Prezzi congelati anche nel resto della regione. Dopo la sigla dell`accordo a livello nazionale del 5 settembre scorso infatti, l`iniziativa “Prezzo amico“, concordata tra Confesercenti e associazioni di consumatori (Federconsumatori, Codacons, Adusbef e Adoc), sta partendo in tutte e quattro le province marchigiane. Nei prossimi giorni quindi, dovunque vi troviate, occhio all`euro che sorride, logo assegnato a questa iniziativa nazionale volta a frenare l`inflazione (ad agosto aumentata del 2,3% su base annua) e far riposare le tasche dei consumatori.
Il segretario regionale di Confesercenti, Paolo Perazzoli, ammette di essere sorpreso dall`adesione dei commercianti, «superiore – dice – alle mie aspettative». Non ci sono ancora dati precisi: circa un centinaio a Pesaro, così come ad Ascoli. Ancora dell`ordine delle decine nel maceratese. Perazzoli giustifica questa buona risposta con una specie di voglia di riscatto da parte dei commercianti «stufi di essere additati come responsabili del rincaro dei prezzi».
Per quanto riguarda la provincia di Pesaro, dove gli aumenti sono stati del 60% per le birrerie, del 30% per i ristoranti e addirittura del 200% per depositi e magazzini, Perazzoli fa sapere che «fino a due giorni fa si registravano 70 adesioni e oggi siamo già saliti a oltre un centinaio». 500 le lettere inviate finora dalla Confesercenti di Pesaro e nella prossima settimana partirà il secondo pacchetto di “inviti“. A tutti quelli che aderiranno all`iniziativa “Prezzo amico“, la Confesercenti fornirà un kit da vetrina, con adesivi, bollini, più il listino prezzi da compilare e le etichette da apporre sui prodotti stessi perché diventino riconoscibili come parte del “paniere“ congelato.

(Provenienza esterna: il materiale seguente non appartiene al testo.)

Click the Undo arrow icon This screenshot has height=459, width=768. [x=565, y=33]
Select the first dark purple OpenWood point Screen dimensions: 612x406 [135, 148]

Prezzi calmierati anche nella provincia di Macerata, dove l`iniziativa non è stata ancora ufficialmente presentata ma già si contano le prime adesioni. «Sette di queste – racconta Perazzoni – vengono curiosamente da non associati. Per lo più si tratta di macellai». Nella provincia di Ascoli Piceno, l`obiettivo del segretario Camillo Di Monte è quello di arrivare almeno alle 500 adesioni sui circa 1500 associati. «L`iniziativa – hanno detto alla Confesercenti di Ascoli – garantirà la ripresa del mercato interno». Il blocco dei listini durerà fino al 31 dicembre e vi saranno controlli per verificare che non ci siano “furbi“. Ha espresso soddisfazione anche il presidente regionale di Confesercenti Bernardo Marinelli «E` un granello di sabbia in mezzo al mare ma alla lunga serve. E non è detto che non si prolunghi l`iniziativa di altri tre mesi visto che anche commercianti non iscritti chiedono di aderire».